Why We Make AI Agents Play Chess Every Hour

Matthias Meyer

We run twenty-four chess games per day between five AI agents and Stockfish. Not because we want to build a better chess bot. Stockfish has been better than humans since 2005 and better than every other AI on the planet for a while now. We run them because chess is the cleanest experiment we found to study what actually changes AI behavior.

The five agents are not different products. They are the same kind of system with one knob turned each time. One has a long memory of past games, one has a short identity description, one is allowed to search the web before each move, one is supposed to rewrite its own instructions over time. They all play against the same opponent. Whoever loses, loses cleanly. Whoever wins, wins because of the knob.

You can watch it live on meetmyagent.io/chess. The site shows the current game on a single big board, a small rail next to it that lights up step by step as the AI thinks, and a feed at the bottom that explains in plain words what just happened. There is no analysis, no commentator. It is a research instrument that happens to be public.

== Extracted information ==
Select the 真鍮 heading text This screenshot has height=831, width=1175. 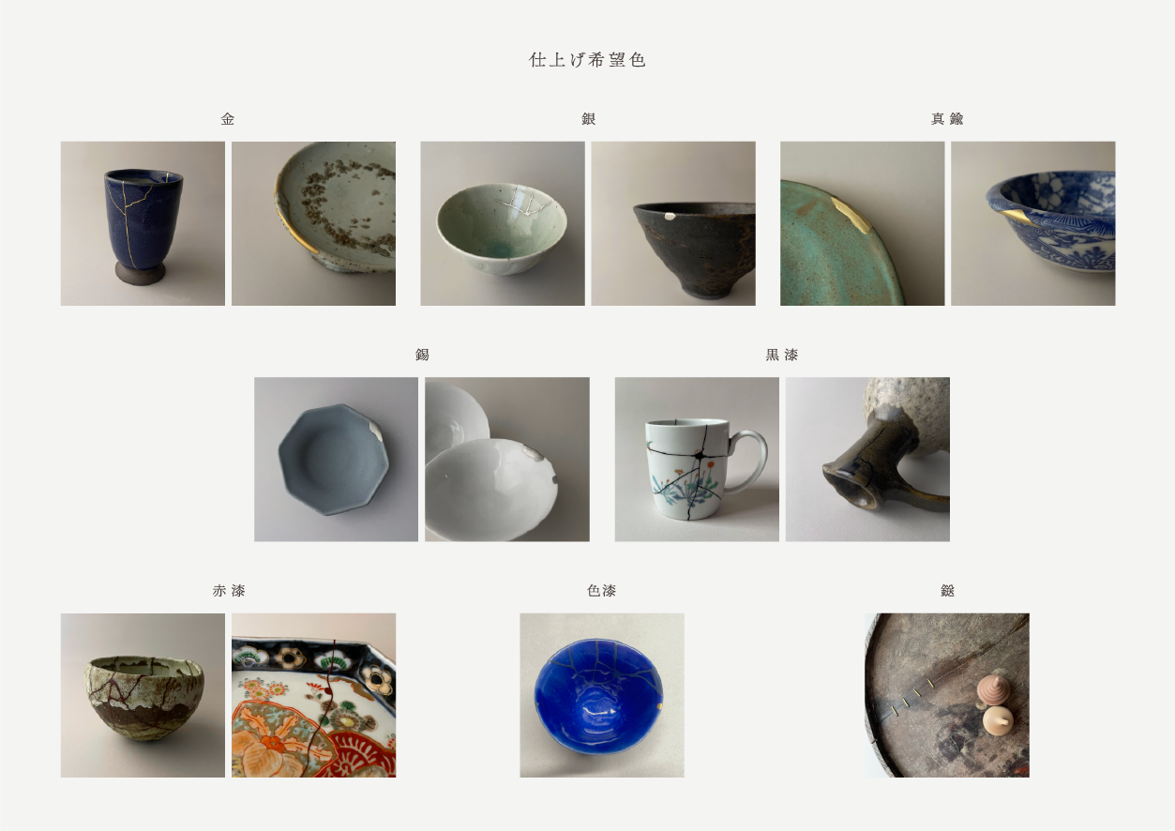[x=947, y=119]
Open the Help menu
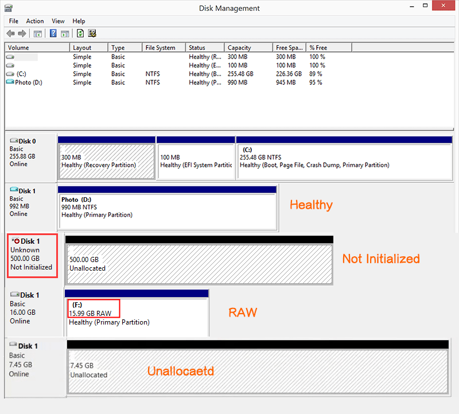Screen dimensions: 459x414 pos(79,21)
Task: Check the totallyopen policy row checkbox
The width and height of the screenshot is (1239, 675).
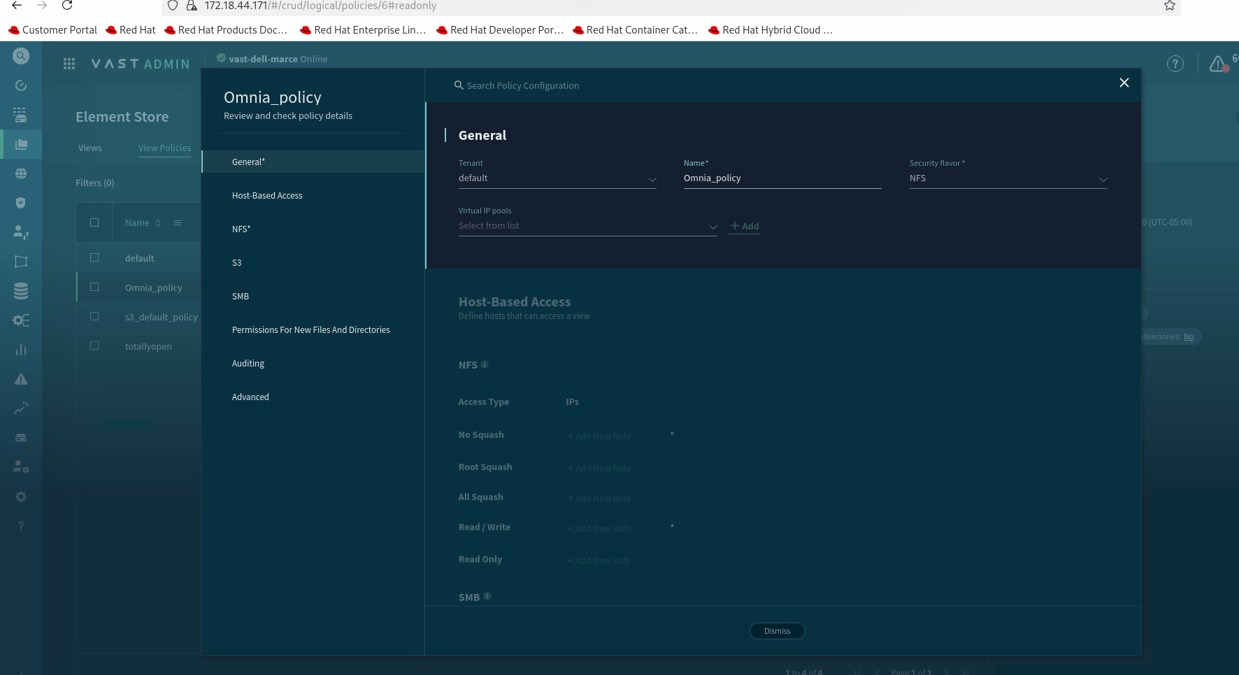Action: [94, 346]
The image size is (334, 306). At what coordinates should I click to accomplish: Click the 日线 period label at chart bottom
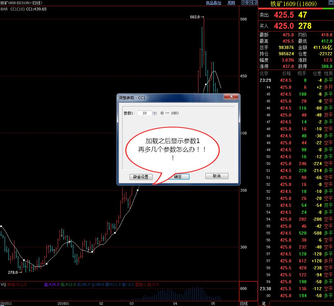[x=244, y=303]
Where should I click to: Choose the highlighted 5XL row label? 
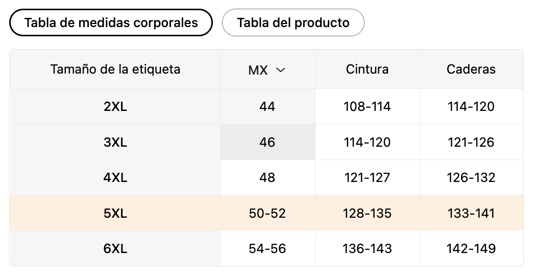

== Assignment 1 ==
Reproduce the part of the chess experiment article that opens with the words "Why We Make" and closes with "of the knob.".
== Assignment 2 ==
According to the chess experiment article, how many chess games are run each day between the AI agents and Stockfish?

== Your response 1 ==
Why We Make AI Agents Play Chess Every Hour

Matthias Meyer

We run twenty-four chess games per day between five AI agents and Stockfish. Not because we want to build a better chess bot. Stockfish has been better than humans since 2005 and better than every other AI on the planet for a while now. We run them because chess is the cleanest experiment we found to study what actually changes AI behavior.

The five agents are not different products. They are the same kind of system with one knob turned each time. One has a long memory of past games, one has a short identity description, one is allowed to search the web before each move, one is supposed to rewrite its own instructions over time. They all play against the same opponent. Whoever loses, loses cleanly. Whoever wins, wins because of the knob.

== Your response 2 ==
Twenty-four games per day.